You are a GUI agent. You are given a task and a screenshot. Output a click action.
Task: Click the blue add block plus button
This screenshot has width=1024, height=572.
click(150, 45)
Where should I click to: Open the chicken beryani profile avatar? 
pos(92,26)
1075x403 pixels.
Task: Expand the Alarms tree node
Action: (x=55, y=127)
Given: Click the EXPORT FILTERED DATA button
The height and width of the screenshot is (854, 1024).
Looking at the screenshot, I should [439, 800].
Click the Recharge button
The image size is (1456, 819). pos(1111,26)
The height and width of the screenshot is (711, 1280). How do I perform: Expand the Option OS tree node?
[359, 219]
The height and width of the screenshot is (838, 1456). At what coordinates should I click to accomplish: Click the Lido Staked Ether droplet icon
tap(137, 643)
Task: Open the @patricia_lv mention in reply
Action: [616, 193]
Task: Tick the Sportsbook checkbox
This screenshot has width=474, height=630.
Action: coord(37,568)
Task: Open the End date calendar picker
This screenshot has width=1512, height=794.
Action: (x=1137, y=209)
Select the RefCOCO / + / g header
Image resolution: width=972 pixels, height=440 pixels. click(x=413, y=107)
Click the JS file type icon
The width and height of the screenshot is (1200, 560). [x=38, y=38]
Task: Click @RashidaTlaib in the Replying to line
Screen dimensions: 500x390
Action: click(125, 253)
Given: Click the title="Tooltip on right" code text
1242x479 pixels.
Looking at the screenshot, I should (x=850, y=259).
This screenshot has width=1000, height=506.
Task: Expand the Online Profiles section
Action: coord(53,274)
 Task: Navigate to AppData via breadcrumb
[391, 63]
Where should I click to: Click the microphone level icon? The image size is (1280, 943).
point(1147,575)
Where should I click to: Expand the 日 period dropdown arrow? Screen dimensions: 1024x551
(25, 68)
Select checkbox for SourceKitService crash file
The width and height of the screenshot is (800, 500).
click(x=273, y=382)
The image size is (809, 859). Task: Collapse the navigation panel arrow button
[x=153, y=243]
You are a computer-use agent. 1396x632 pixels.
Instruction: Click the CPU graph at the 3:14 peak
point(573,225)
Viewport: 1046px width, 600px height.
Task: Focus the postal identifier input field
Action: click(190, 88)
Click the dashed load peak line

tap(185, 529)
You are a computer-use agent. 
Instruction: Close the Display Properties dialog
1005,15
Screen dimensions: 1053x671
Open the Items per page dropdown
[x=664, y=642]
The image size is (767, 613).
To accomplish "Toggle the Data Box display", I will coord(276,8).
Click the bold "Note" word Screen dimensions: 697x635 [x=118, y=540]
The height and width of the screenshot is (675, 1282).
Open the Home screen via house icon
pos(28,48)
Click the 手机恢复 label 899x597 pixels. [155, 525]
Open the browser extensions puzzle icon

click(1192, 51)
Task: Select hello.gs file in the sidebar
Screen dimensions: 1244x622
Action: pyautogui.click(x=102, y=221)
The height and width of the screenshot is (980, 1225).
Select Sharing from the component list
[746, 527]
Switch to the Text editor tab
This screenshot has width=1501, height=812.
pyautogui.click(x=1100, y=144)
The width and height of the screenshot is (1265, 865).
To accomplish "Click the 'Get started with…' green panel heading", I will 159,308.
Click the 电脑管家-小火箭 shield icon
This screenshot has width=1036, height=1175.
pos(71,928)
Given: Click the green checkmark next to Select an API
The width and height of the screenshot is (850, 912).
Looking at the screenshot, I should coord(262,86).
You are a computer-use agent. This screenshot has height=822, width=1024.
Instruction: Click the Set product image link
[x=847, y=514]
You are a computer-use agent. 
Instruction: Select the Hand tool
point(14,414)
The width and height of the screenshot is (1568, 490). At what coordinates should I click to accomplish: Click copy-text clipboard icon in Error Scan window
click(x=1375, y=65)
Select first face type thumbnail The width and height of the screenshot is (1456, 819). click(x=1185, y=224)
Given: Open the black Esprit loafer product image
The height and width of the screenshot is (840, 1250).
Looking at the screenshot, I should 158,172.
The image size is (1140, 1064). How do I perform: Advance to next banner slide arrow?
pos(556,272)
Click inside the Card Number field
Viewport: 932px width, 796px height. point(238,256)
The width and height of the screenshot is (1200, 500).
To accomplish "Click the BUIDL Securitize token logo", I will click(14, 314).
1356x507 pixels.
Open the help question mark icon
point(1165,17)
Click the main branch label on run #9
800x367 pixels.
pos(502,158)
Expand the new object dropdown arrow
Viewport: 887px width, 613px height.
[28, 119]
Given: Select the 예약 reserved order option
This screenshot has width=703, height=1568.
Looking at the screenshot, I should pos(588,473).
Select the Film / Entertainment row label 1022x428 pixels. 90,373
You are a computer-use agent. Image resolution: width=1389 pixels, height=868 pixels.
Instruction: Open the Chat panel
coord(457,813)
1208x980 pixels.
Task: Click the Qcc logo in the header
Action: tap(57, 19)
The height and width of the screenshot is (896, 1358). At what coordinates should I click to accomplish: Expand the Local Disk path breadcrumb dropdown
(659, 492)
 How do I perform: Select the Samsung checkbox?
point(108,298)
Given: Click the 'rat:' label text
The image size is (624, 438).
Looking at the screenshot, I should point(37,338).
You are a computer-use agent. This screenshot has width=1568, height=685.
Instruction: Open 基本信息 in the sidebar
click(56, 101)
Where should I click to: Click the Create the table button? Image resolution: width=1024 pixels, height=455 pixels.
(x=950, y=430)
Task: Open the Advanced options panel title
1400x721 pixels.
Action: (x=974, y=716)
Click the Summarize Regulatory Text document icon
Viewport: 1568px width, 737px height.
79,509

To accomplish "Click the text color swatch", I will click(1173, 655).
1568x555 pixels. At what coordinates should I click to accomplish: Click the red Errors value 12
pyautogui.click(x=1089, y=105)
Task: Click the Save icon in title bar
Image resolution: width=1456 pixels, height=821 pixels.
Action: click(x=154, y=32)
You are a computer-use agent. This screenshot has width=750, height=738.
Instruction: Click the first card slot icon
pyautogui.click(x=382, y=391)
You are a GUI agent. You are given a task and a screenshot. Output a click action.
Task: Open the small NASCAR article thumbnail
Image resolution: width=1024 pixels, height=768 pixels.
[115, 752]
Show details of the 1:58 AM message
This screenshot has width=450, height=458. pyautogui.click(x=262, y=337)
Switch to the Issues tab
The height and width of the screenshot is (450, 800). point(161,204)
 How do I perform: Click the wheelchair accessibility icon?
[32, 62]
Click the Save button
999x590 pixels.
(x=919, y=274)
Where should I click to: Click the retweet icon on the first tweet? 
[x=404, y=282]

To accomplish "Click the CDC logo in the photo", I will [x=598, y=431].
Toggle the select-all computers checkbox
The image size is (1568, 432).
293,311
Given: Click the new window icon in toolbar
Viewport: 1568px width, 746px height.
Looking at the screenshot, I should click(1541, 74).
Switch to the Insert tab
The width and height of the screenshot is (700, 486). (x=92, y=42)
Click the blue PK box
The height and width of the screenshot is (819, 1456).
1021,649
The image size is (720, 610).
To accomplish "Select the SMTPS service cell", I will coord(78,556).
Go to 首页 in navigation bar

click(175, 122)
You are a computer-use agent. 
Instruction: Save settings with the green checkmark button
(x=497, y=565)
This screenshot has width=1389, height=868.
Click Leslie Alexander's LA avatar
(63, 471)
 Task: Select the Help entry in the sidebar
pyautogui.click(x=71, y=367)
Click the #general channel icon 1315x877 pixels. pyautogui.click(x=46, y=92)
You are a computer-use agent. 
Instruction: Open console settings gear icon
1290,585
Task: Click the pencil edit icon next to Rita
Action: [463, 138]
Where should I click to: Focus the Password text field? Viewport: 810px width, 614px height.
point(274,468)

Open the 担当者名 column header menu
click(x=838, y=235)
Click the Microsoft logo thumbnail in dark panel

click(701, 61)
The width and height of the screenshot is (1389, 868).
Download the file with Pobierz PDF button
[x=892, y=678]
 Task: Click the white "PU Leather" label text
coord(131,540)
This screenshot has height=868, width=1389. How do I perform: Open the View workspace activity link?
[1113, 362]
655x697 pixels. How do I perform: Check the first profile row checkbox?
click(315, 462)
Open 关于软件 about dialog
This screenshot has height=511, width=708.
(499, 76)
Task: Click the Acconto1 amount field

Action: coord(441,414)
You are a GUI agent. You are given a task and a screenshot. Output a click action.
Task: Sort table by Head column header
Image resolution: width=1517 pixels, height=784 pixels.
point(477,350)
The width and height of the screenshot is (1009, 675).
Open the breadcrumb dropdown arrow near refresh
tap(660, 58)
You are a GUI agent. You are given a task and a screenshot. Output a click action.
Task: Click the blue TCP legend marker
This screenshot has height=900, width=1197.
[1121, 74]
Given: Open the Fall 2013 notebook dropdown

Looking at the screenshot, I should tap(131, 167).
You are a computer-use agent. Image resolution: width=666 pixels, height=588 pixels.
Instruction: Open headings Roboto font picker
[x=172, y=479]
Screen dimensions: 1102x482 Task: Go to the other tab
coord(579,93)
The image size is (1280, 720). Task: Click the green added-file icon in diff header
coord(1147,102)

# # # # # # #

- Instructions for the task: Locate every line in the data above that contains the string "Where", and copy each of those lines in full.

- The output:
Where should I click to: Open the chicken beryani profile avatar? 
Where should I click to: Click the microphone level icon? The image size is (1280, 943).
Where should I click to: Expand the 日 period dropdown arrow? Screen dimensions: 1024x551
Where should I click to: Click the Create the table button? Image resolution: width=1024 pixels, height=455 pixels.
Where should I click to: Click the retweet icon on the first tweet? 
Where should I click to: Focus the Password text field? Viewport: 810px width, 614px height.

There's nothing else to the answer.